The Gospel: John 15:12-17
¹² "This is my commandment: love one another as I love you. ¹³ No one has greater love than this, to lay down one's life for one's friends. ¹⁴ You are my friends if you do what I command you. ¹⁵ I no longer call you slaves, because a slave does not know what his master is doing. I have called you friends, because I have told you everything I have heard from my Father. ¹⁶ It was not you who chose me, but I who chose you and appointed you to go and bear fruit that will remain, so that whatever you ask the Father in my name he may give you. ¹⁷ This I command you: love one another."
Today’s Focus
The commandment to love one another is not new. Jesus gave it at the beginning of the farewell discourse. He gives it again here because everything between the two statements has been the explanation of why it is possible. The vine, the abiding, the love from the Father through the Son — all of it is the infrastructure that makes this love real. The standard is the cross. No one has greater love than to lay down life for friends. Then Jesus changes the designation. Not servants. Friends. Because he has told them everything he heard from the Father. Full disclosure. And then the reversal. It was not you who chose me. He found them beside fishing boats and at tax tables. The choosing preceded everything. The fruit they are appointed to bear uses the same abiding word as the vine — what is done from within the love that chose them before they chose anything bears the mark of the eternal. Love one another. That is how the passage closes. Calibrated to the cross. Empowered by a love they received before they knew to ask for it.
In the Margins
The commandment Jesus gives in this passage is not new. He gave it in John 13:34 on the night the farewell discourse began. He is giving it again here, in the middle of the discourse, because everything between the two statements has been the explanation of why it is possible and what makes it real.

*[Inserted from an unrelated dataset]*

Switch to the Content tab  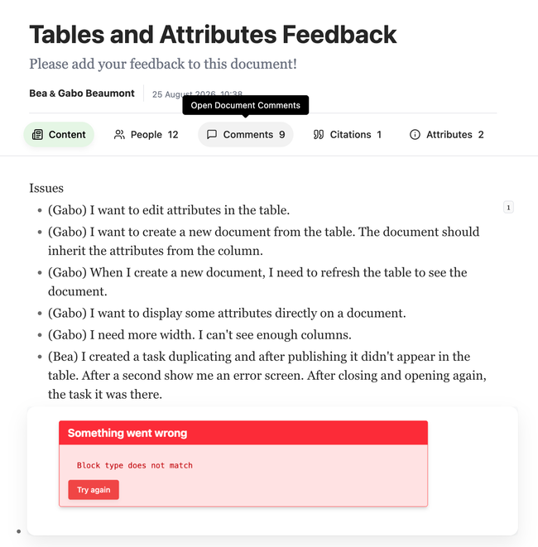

The vine and branches, the abiding, the love that flows from the Father through the Son into the disciples, all of it is the infrastructure that makes loving one another as Jesus loved possible. You cannot love this way from your own resources. You can only love this way from within the abiding.

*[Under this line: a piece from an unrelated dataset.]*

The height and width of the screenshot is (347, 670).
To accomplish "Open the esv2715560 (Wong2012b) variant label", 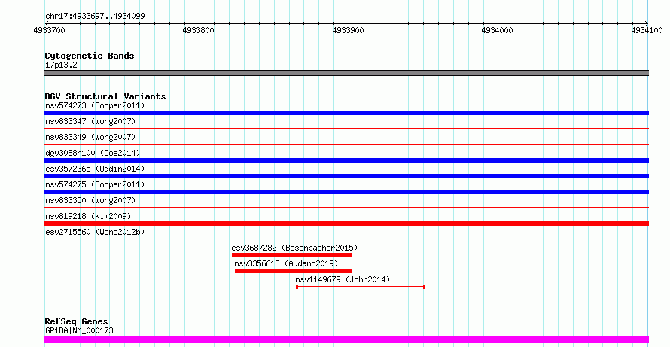I will coord(95,232).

The standard He sets for the love is not lowered from the first statement. As I love you. He then gives the definition of that love at its fullest expression. No one has greater love than this, to lay down one's life for one's friends. The Greek preposition hyper, on behalf of, for the sake of, runs through John's passion theology. Jesus lays down His life hyper the sheep in John 10. Caiaphas unwittingly prophesies in John 11 that one man will die hyper the people. Here He lays down His life hyper His friends. The love the commandment commands is calibrated to the cross. The disciples who receive it know what its fullest expression looks like because they are hours away from watching it.
Then Jesus does something remarkable. He changes the designation. He no longer calls them servants. He calls them friends. The distinction He makes is about knowledge. A servant does what the master commands without necessarily knowing why. A friend is brought into the master's confidence, told the reasoning behind the commands, made a participant in the purpose rather than simply an executor of orders. Jesus has told the disciples everything He has heard from the Father. The full disclosure of the Father's purpose, everything the Son received from the Father, has been extended to the eleven in the upper room.
Abraham was called the friend of God in Isaiah 41 and in the letter of James. The disciples receiving this designation is a direct parallel. Abraham believed God and his faith produced the friendship with God that defined his entire life and legacy. The disciples are being placed in that same category, not by their own achievement but by the disclosure Jesus has made to them.
Then He reverses the expected direction. It was not you who chose me, but I who chose you. In the rabbinic tradition, a disciple sought out and chose his teacher. Jesus inverts this entirely. The disciples did not come to Him. He came to them. He found them beside fishing boats and at tax tables. The choosing preceded everything they have done and everything they will do. And the choosing has a purpose. He appointed them to go and bear fruit that will remain. The word remain, meno, is the same abiding of vine and branches. The fruit of genuine discipleship participates in the permanence of the vine relationship itself. What is done from within the abiding, in the love that flows from the Father through the Son, bears the mark of the eternal because it arises from the eternal love that chose the disciples before they chose anything.
The commandment closes the passage. Love one another. Everything between the commandment's first statement and its repetition here has been the unpacking of how it is possible and what it costs and what it produces. The disciples go from the upper room into a world that will hate them, carrying a commandment calibrated to the cross, empowered by a love they received before they knew to ask for it.
Reflection Question
Where are you currently trying to bear fruit from a branch that has been severed from the vine?